Slip Wash, designed by Jiheon Song. Also banner.

Individual vs. mass appeal

Designing for individual cases is, by nature, at odds with mass production. And while better and more suited to each person, Ford says he can understand how industry justifies its blanket approach.

“I come from an industry background myself and can appreciate that [designers] are aiming to design for the masses and to generate healthy profit”, he says. “[But] this does mean that it is not always a priority to spend more time and resources on creating the best product possible.”

Instead, both Ford and Ryan-Ndegwa say the solution to the problem lies in an open dialogue with people with disabilities, before any design work has been done.

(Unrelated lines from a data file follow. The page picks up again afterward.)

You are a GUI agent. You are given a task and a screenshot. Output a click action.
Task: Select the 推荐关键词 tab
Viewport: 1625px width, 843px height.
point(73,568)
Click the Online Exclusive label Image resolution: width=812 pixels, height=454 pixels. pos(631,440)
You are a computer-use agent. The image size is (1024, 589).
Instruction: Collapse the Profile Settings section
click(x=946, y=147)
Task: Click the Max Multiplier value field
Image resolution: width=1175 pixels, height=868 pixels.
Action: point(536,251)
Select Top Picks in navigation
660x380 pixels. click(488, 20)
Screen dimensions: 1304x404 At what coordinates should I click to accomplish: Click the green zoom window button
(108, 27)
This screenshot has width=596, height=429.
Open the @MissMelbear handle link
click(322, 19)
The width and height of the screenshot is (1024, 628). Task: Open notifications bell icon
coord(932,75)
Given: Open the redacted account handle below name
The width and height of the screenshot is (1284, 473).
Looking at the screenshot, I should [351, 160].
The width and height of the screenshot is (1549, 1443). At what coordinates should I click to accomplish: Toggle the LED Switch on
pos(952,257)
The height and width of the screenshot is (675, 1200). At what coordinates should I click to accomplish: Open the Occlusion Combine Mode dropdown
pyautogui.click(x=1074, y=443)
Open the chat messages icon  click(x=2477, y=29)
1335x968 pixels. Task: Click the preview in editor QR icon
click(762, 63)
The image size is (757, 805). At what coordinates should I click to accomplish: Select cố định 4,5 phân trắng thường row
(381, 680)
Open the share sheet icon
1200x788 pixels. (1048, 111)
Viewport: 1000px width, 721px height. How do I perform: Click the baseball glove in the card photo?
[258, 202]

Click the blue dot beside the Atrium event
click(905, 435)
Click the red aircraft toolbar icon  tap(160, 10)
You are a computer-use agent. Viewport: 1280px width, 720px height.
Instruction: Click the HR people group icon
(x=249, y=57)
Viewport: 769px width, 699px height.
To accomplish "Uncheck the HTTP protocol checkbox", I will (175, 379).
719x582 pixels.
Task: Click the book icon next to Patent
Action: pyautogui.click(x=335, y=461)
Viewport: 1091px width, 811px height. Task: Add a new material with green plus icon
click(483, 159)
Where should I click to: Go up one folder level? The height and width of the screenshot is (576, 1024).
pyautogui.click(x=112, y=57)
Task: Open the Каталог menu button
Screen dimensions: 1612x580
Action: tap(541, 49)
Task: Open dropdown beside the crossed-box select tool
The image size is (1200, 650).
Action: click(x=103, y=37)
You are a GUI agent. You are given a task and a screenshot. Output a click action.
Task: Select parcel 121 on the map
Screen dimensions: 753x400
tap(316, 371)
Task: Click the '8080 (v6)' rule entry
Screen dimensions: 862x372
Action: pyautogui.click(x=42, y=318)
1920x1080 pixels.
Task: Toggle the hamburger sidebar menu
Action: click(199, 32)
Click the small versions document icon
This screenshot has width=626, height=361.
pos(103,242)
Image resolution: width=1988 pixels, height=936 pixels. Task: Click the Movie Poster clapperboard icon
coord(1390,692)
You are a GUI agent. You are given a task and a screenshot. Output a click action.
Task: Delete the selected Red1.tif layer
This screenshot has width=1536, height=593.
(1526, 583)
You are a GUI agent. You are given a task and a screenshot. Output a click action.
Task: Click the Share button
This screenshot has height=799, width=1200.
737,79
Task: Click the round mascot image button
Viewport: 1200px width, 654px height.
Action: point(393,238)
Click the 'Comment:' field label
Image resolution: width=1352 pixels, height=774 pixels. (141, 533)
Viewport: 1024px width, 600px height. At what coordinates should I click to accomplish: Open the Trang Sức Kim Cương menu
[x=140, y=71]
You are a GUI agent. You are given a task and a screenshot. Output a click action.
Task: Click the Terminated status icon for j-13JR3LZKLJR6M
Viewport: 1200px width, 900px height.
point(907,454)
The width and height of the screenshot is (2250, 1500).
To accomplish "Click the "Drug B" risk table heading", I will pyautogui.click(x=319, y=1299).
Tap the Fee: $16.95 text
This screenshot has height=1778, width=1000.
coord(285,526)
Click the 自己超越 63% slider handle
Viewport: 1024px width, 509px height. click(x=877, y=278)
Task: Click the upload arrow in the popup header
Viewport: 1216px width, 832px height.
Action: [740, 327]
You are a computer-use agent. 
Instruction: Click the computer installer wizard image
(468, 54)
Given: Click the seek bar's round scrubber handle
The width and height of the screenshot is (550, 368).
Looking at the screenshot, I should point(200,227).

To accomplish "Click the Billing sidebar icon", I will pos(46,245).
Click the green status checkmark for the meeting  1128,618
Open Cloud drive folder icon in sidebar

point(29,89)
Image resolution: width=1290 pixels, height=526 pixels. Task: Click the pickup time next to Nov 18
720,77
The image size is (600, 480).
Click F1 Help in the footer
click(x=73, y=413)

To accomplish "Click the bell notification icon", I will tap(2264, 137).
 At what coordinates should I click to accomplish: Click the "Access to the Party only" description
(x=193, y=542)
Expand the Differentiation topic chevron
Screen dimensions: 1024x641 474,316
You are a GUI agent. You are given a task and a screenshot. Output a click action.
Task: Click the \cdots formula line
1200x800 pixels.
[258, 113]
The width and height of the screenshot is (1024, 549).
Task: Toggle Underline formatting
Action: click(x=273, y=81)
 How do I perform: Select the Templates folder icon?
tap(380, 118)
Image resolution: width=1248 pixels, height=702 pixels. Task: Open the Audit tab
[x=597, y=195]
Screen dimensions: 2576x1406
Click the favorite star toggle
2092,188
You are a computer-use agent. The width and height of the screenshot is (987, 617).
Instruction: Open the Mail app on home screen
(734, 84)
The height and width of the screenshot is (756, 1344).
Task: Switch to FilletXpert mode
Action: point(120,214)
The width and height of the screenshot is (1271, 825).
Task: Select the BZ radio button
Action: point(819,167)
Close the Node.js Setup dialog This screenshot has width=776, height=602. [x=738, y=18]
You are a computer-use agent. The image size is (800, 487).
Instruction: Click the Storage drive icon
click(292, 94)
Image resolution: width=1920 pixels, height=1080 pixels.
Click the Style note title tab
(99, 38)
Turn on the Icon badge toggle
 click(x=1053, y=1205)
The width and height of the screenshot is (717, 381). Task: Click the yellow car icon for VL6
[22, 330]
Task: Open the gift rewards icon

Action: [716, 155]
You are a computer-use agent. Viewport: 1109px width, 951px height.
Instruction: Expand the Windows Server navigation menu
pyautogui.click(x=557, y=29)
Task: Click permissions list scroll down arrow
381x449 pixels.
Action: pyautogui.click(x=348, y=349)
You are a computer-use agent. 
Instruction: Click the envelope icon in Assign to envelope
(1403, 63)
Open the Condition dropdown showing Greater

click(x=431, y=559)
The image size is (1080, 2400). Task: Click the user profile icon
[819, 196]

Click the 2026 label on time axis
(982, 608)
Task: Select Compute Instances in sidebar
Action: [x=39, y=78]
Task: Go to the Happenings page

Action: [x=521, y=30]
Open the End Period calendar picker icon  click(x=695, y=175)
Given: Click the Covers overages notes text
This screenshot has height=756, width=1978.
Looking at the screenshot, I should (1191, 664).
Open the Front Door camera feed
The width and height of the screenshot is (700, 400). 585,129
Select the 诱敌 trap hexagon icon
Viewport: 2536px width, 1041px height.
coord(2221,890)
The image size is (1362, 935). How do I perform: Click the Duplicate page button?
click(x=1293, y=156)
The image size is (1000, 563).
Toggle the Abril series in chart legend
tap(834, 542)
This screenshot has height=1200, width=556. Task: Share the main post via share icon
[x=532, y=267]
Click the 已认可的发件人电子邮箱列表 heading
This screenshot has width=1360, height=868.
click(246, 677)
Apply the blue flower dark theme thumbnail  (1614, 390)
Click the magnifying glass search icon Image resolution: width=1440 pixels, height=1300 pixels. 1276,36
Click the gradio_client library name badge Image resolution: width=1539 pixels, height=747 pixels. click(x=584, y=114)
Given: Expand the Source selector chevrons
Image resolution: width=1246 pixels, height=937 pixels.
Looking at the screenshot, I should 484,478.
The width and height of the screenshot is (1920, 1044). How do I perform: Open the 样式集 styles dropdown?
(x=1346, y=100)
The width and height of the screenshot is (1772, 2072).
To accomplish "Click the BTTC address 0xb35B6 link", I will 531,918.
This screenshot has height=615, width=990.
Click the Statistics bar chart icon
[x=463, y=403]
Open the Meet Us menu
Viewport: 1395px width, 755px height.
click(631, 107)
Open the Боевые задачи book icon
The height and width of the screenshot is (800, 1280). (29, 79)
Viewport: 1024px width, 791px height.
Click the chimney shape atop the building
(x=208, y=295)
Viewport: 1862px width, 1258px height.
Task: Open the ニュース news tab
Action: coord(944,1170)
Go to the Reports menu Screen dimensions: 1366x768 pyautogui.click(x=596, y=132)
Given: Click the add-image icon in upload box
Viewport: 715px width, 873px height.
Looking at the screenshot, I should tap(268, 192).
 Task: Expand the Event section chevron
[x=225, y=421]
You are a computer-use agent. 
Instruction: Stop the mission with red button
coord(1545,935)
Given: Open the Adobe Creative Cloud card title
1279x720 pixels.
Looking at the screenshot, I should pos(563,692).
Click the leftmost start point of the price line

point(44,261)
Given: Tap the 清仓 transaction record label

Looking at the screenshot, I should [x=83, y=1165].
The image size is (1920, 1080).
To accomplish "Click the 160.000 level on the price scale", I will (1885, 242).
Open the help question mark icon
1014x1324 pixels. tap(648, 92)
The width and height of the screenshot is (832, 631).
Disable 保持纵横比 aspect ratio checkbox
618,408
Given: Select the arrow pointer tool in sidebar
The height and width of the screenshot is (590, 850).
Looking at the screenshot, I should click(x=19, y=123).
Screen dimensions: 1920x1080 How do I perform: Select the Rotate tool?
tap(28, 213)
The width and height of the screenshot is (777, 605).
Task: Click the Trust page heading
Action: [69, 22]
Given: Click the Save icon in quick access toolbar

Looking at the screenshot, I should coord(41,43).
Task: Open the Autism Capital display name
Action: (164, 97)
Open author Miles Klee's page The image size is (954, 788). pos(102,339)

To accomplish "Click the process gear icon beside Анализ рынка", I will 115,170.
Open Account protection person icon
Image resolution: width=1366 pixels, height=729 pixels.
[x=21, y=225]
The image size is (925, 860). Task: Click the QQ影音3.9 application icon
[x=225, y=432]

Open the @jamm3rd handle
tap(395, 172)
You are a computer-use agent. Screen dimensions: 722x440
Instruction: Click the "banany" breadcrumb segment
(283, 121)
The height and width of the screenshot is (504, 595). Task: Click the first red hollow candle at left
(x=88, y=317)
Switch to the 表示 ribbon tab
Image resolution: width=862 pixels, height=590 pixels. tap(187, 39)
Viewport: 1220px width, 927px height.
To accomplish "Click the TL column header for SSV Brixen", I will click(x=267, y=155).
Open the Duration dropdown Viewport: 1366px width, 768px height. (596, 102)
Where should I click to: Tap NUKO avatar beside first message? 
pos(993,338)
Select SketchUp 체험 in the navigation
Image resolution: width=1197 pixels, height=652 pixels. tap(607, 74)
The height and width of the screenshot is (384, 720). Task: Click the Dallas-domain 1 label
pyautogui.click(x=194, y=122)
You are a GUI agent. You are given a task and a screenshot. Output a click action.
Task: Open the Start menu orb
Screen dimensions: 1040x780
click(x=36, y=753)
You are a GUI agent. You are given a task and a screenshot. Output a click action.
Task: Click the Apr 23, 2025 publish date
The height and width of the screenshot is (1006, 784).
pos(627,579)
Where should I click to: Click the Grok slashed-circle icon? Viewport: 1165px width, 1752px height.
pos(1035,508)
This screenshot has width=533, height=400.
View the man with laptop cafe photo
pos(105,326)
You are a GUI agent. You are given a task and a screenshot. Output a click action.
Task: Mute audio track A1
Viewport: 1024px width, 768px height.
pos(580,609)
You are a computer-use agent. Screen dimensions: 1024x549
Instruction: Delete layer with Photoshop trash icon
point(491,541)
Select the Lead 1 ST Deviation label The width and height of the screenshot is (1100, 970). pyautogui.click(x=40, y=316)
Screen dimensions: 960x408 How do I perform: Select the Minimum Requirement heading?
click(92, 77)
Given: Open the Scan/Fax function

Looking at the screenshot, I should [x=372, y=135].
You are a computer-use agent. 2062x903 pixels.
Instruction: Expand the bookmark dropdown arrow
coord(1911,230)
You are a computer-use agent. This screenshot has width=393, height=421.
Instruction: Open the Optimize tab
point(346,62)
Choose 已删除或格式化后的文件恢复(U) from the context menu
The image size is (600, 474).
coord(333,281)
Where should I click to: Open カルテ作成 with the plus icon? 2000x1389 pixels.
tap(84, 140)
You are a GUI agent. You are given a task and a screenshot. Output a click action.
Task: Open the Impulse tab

By working from “the niche”, Ryan-Ndegwa says more universal designs can be developed, which come with their own kind of mass appeal.

She points to kitchen and homeware brand Oxo’s Good Grips line. First introduced in 1990, the line of kitchen utensils was intended to be easily usable by people with arthritis. But with thick, rubbery and ergonomic handles, they became widely used by both disabled and able-bodied people.

“[Oxo] has managed to bring accessibility to the wider market, from a niche area,” she says. “They’ve designed tools that appear “normal” to the everyday eye, but that put the needs of a disabled group of people first.”

In this way, Song’s Slip Wash could easily be brought into the mainstream too, as helpful for those with small living spaces or other constricting circumstances.

The Sit n Ride tricycle, designed by Designability

“An equal balance of inputs”

Ultimately, Ryan-Ndegwa says, people with disabilities have an “important, necessary voice” when it comes to design.

As Design for Disability develops, Ryan-Ndegwa aims to create a consultancy service. This will, she says, provide space for both disabled people and designers and scientists (who may or may not have disabilities themselves), to come together and collaborate.

“There needs to be an equal balance of inputs between the people designing and the people being designed for,” she says, much like the work done by Designability and herself, but on an industry-wide scale.

“We’re not going to make any progress if we carry on designing for people when they’re nowhere near the design process.”